WRITTEN REQUEST:
Extract every line of the material below that contains the word "Open".

Click-target data:
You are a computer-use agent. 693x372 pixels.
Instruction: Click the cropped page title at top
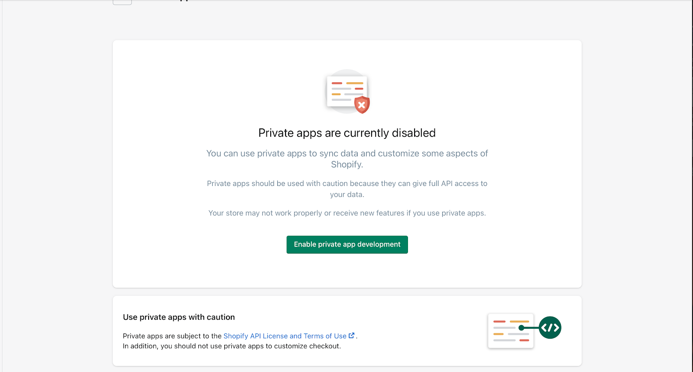(185, 1)
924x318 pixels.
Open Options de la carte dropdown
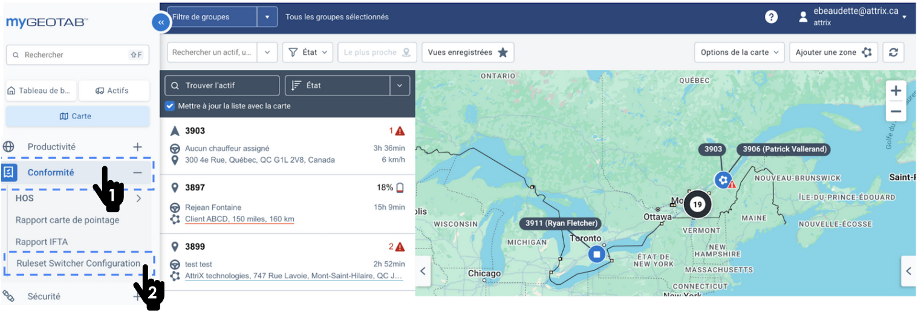click(x=739, y=53)

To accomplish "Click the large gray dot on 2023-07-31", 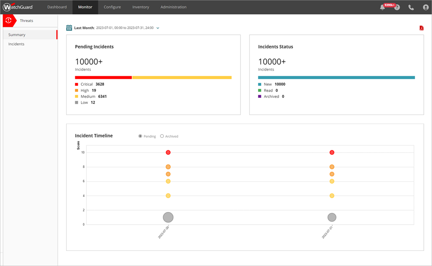I will [x=332, y=217].
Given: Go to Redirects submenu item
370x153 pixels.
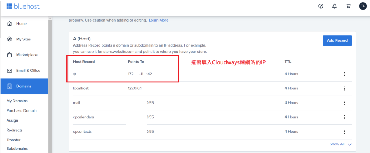Looking at the screenshot, I should point(14,130).
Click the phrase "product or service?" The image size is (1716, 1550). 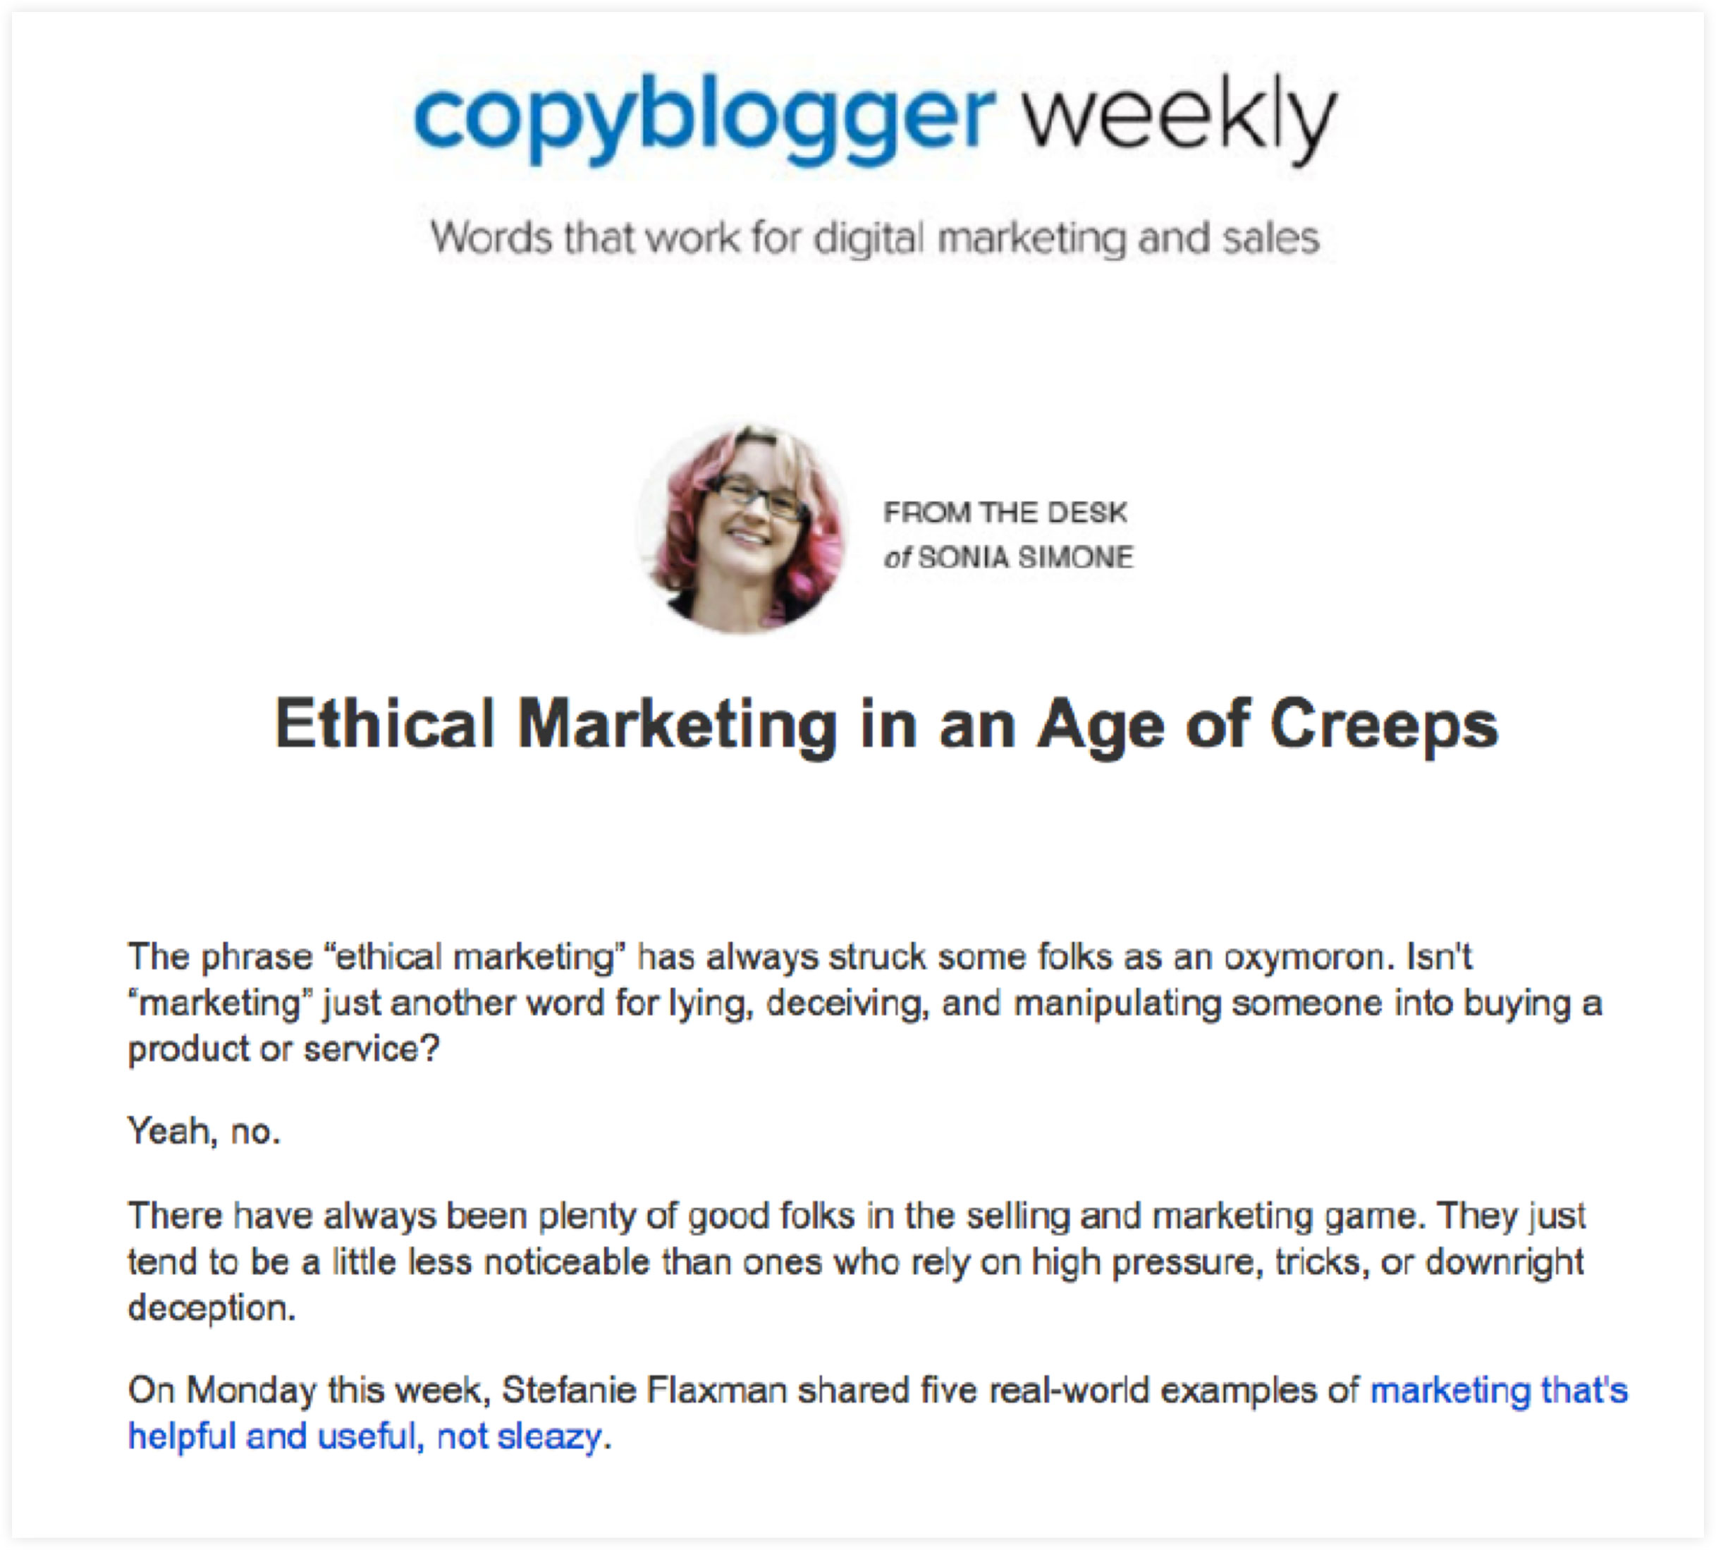coord(283,1049)
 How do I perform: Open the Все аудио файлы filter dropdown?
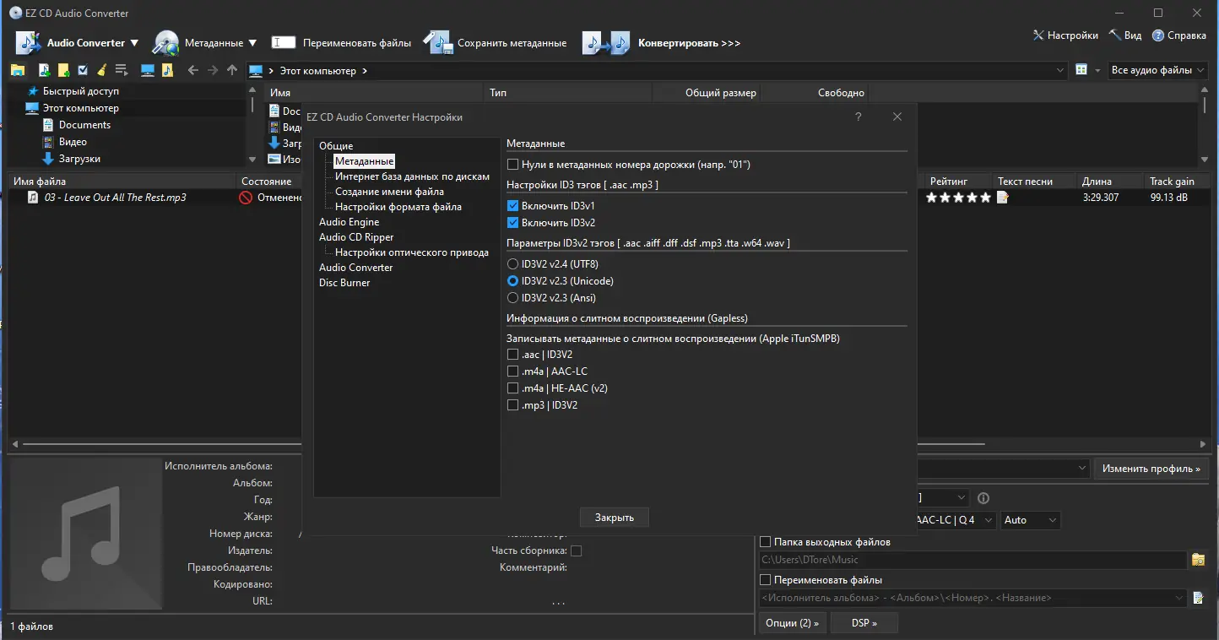1157,70
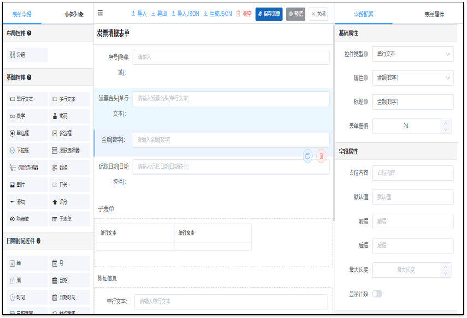Select the 密码 control with lock icon
This screenshot has width=467, height=318.
pyautogui.click(x=69, y=116)
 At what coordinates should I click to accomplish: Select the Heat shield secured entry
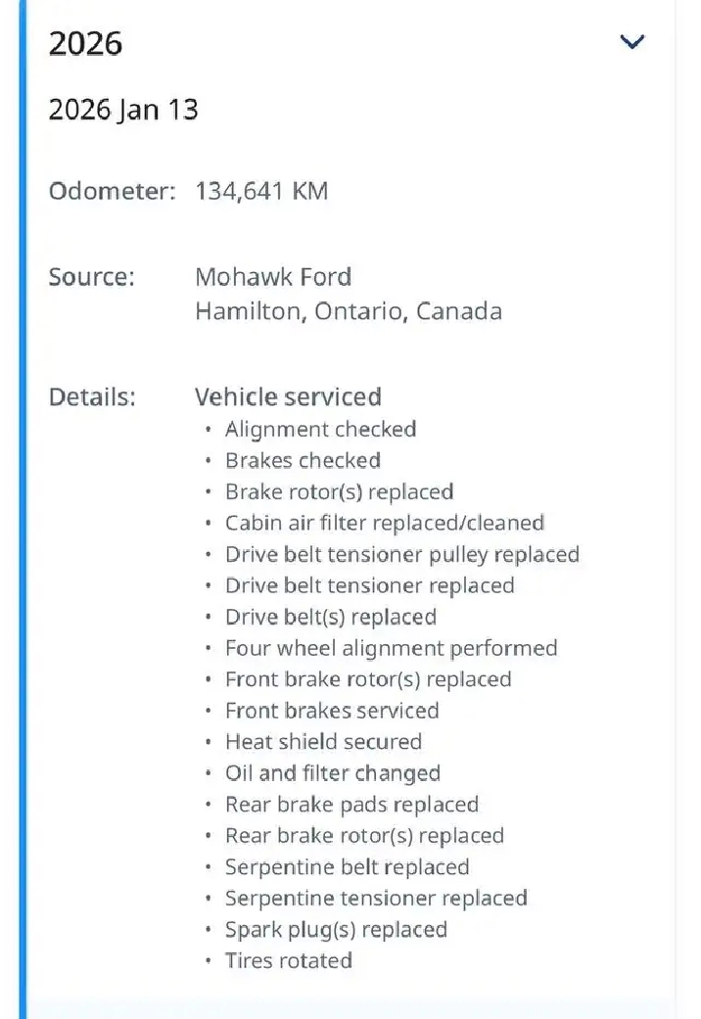323,742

EXPECTED ANSWER:
Open Options de la carte dropdown
 How do I perform: Open the Все аудио файлы filter dropdown?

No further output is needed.